It was very much “the West” as opposed to the United States. So, in doing your research, and learning about the history of your ancestors and your family in that part of Mexico, did you learn much about the growth of American culture over the years, and was there ever a time when that more cooperative nature bled over into Arizona and New Mexico and Texas?
Well, it bleeds over in the ranches some. American ranchers will think he’s a rugged individualist who has no need for the government, even though he’s riding on federal government highways, shipping his cattle on federally financed railroads, and he’s getting subsidies for his land. But he’s unwilling to admit that. In Mexico, they have to scrape along with no regard to their government, so they help each other. In Mexico, you have to know a guy who knows a guy. That’s the only way to get things done.
That’s a theme that comes up a lot in your memoir, and also in this book. I’ve known a lot of solo artists, and it’s a different breed. But in reality, you never really were that. You always wanted to be a part of a group. You were always cooperative.

(Collection entries)
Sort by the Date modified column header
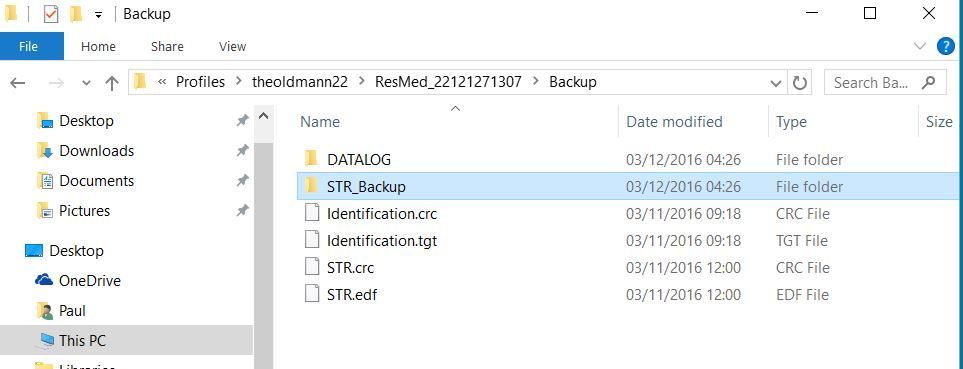 coord(674,122)
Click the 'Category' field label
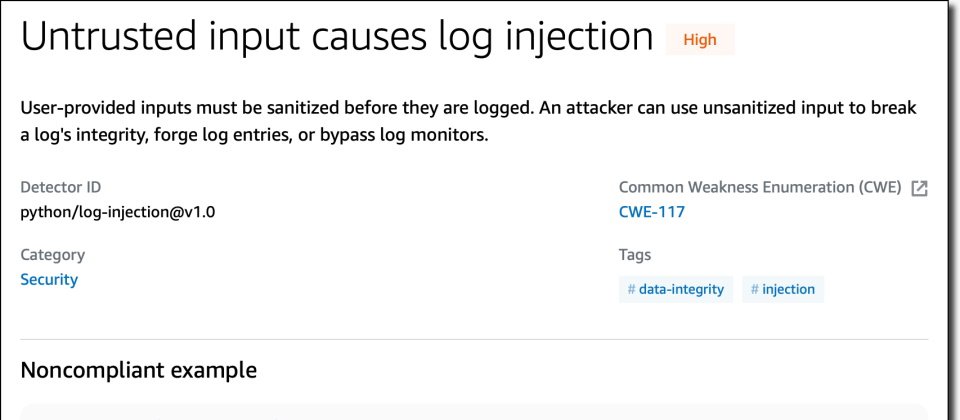This screenshot has height=420, width=960. click(52, 255)
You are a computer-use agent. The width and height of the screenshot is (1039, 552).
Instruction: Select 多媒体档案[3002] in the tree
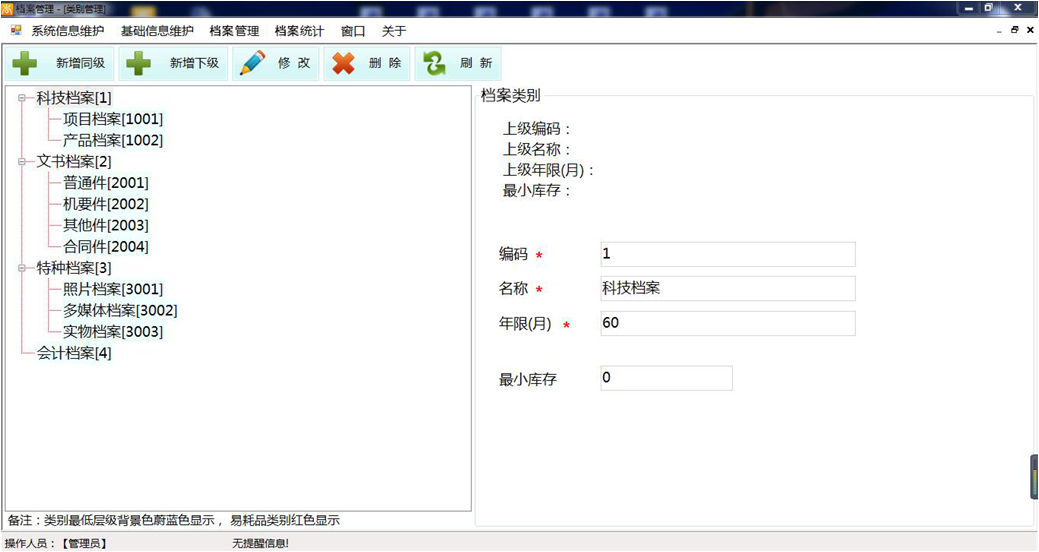pos(120,310)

**What the exercise asks**.
Continue the interview about ranching and cooperation in Mexico, starting right after its final line.

**Answer space**.
Well, I grew up singing in harmonies with my family. You know, they say blood on blood sounds good. We had shared genes and that made our voices blend better. And we had an ideal range that worked out perfectly for harmonies. So, I guess that’s what I was looking for when I went to California.
But whether it’s Dolly and Emmylou, or the Eagles or Joe Papp or Jerry Wexler, it seems to me you were always looking for good collaborators. You weren’t one of those people who was “it’s my way or the highway.” So, given what we just discussed, maybe that nature was just sort of there in your DNA.
Well, I was self-indulgent. I really wanted to do what I really wanted to do. Like, the Nelson Riddle songs I recorded, they’re self-indulgent. They’re so fun to sing, and they’re so much higher quality than the songs I was getting in the ’80s from publishing companies. So, I wasn’t cooperating with the record company, but I cooperated with Nelson.
The record company didn’t want you to do it.
No, they didn’t. But they were good about it. When they saw I was determined to do it, they got behind it and tried to support it. They didn’t just throw it away there in the world.
In your memoir, there are a lot of musicians who, although they became more thoughtful, more aware of women’s rights later in life, in the ’70s and ’80s, they were young, hard-charging guys emblematic of that era. So, did you feel like an “other” or even like a den mother to these guys? Or did they treat you like an equal?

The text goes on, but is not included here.